* WHAT IS BEING ASKED *
Extract the rows below, repeating them word for word, starting with the first line and going on through the line that contains "tap(59, 490)". Leave the pictures out of your answer.

══ RECORDS FOR THE EXERCISE

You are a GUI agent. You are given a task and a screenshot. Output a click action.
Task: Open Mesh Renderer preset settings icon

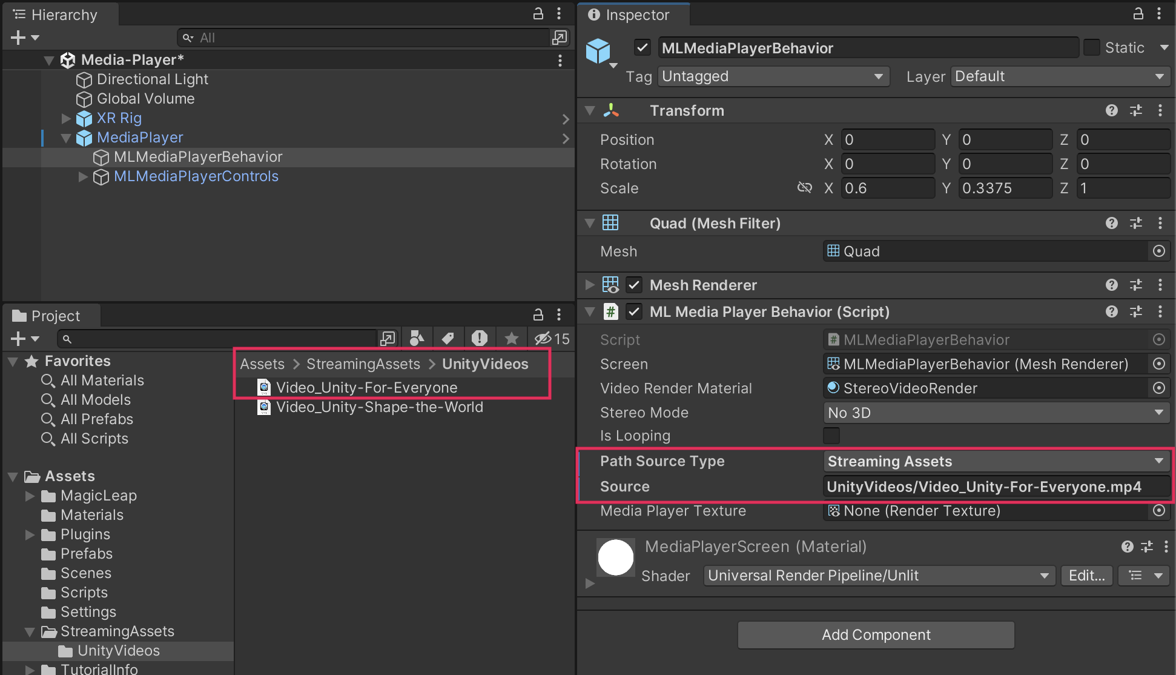pyautogui.click(x=1135, y=285)
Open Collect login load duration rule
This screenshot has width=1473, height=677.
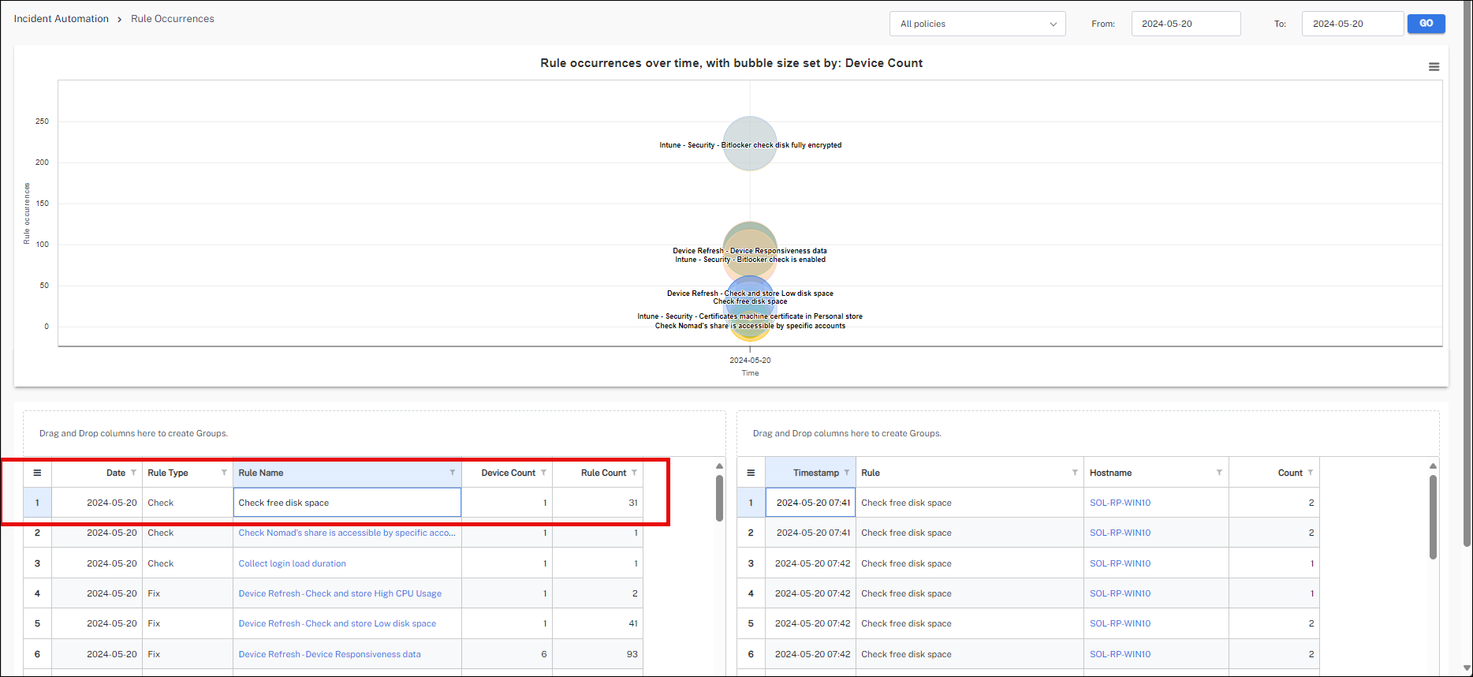tap(292, 563)
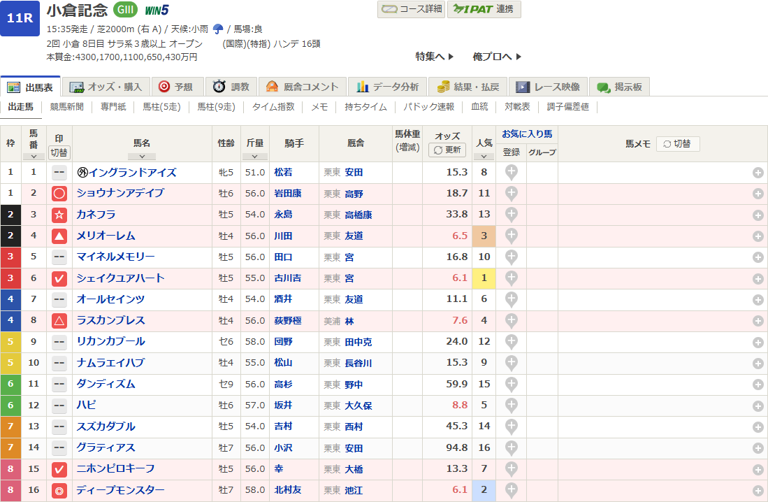Click double-circle mark for ディープモンスター
This screenshot has height=502, width=768.
tap(59, 490)
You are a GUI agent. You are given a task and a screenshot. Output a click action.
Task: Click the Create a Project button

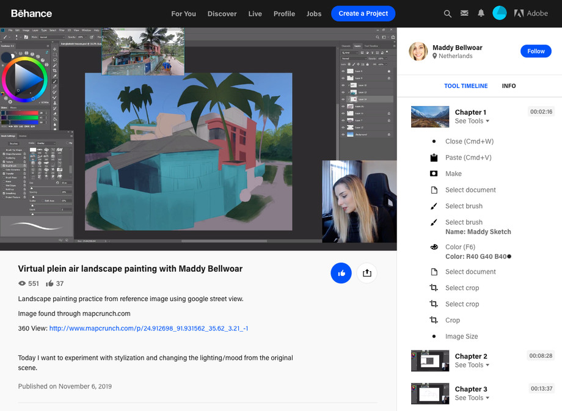tap(363, 13)
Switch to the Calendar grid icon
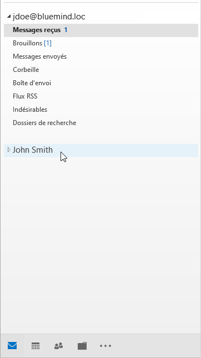Screen dimensions: 201x358 click(36, 346)
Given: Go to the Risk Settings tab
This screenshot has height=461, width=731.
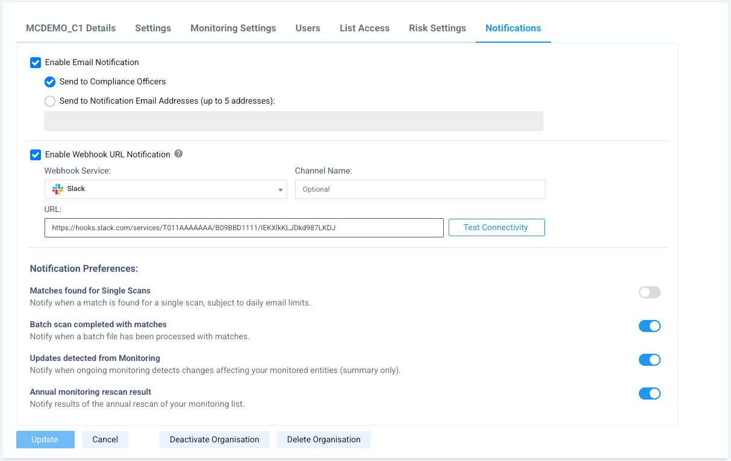Looking at the screenshot, I should 437,28.
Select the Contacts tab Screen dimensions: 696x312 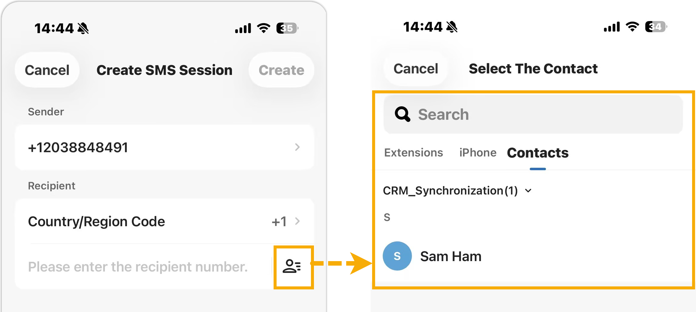pyautogui.click(x=538, y=153)
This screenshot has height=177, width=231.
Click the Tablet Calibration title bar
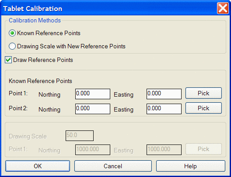click(x=109, y=8)
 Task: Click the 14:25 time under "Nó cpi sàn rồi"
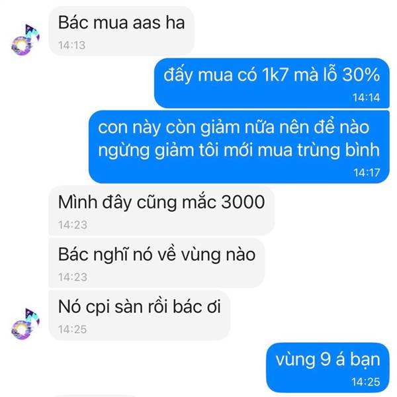coord(72,330)
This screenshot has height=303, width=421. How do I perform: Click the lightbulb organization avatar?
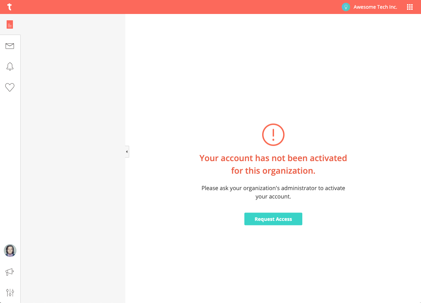click(346, 7)
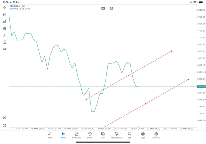Open the indicators function icon
Viewport: 206px width, 144px height.
coord(5,35)
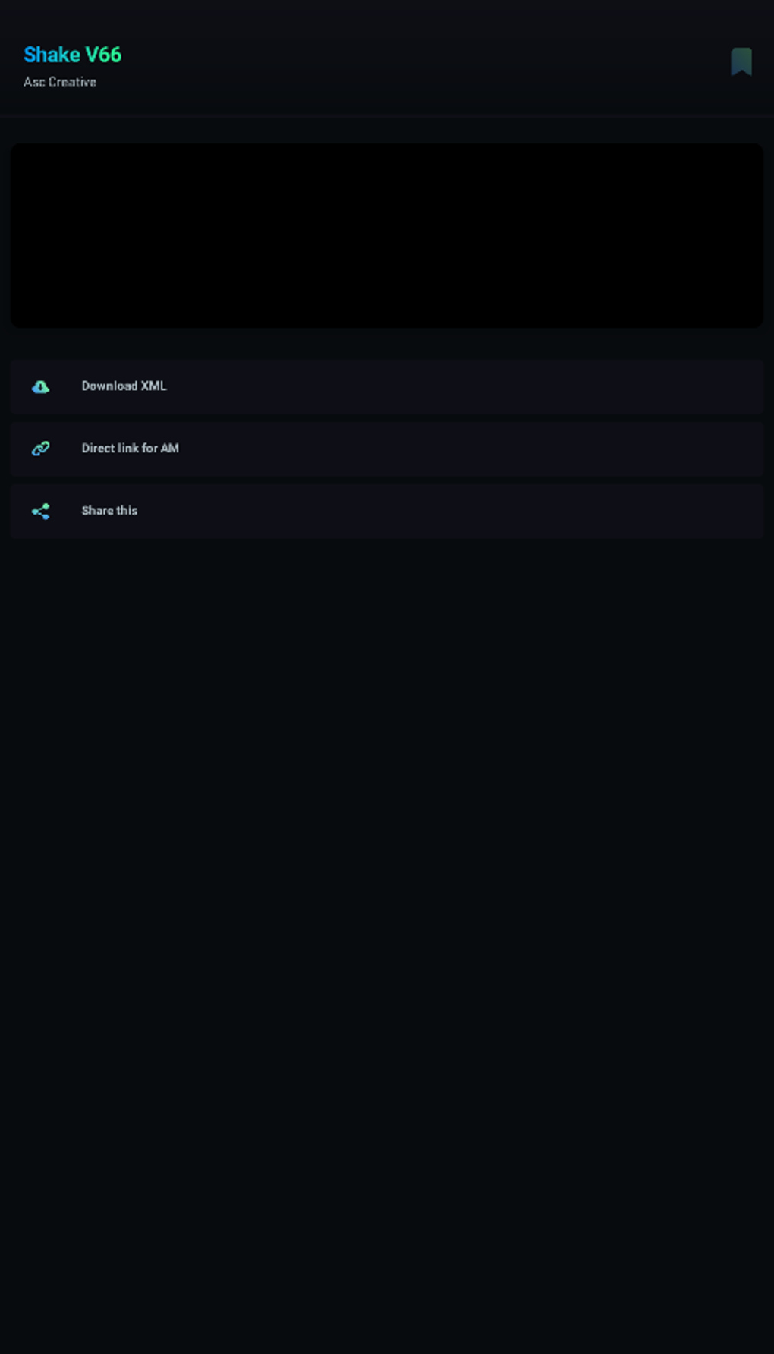
Task: Expand the Download XML row
Action: [x=386, y=386]
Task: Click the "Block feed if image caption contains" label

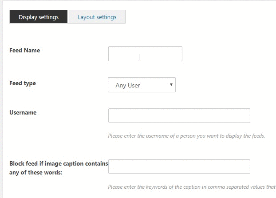Action: coord(59,163)
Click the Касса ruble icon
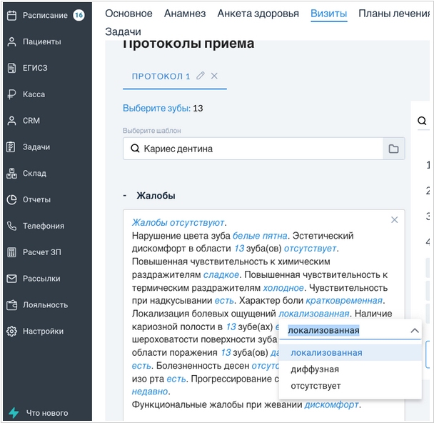This screenshot has width=434, height=423. pos(11,94)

════

* THE ANSWER *
You are a GUI agent. You are given a task and a screenshot. Output a click action.
Task: Open Mesh Renderer preset settings icon

pyautogui.click(x=1135, y=285)
Open Collect login load duration rule
This screenshot has width=1473, height=677.
tap(292, 563)
Click double-circle mark for ディープモンスター
This screenshot has height=502, width=768.
tap(59, 490)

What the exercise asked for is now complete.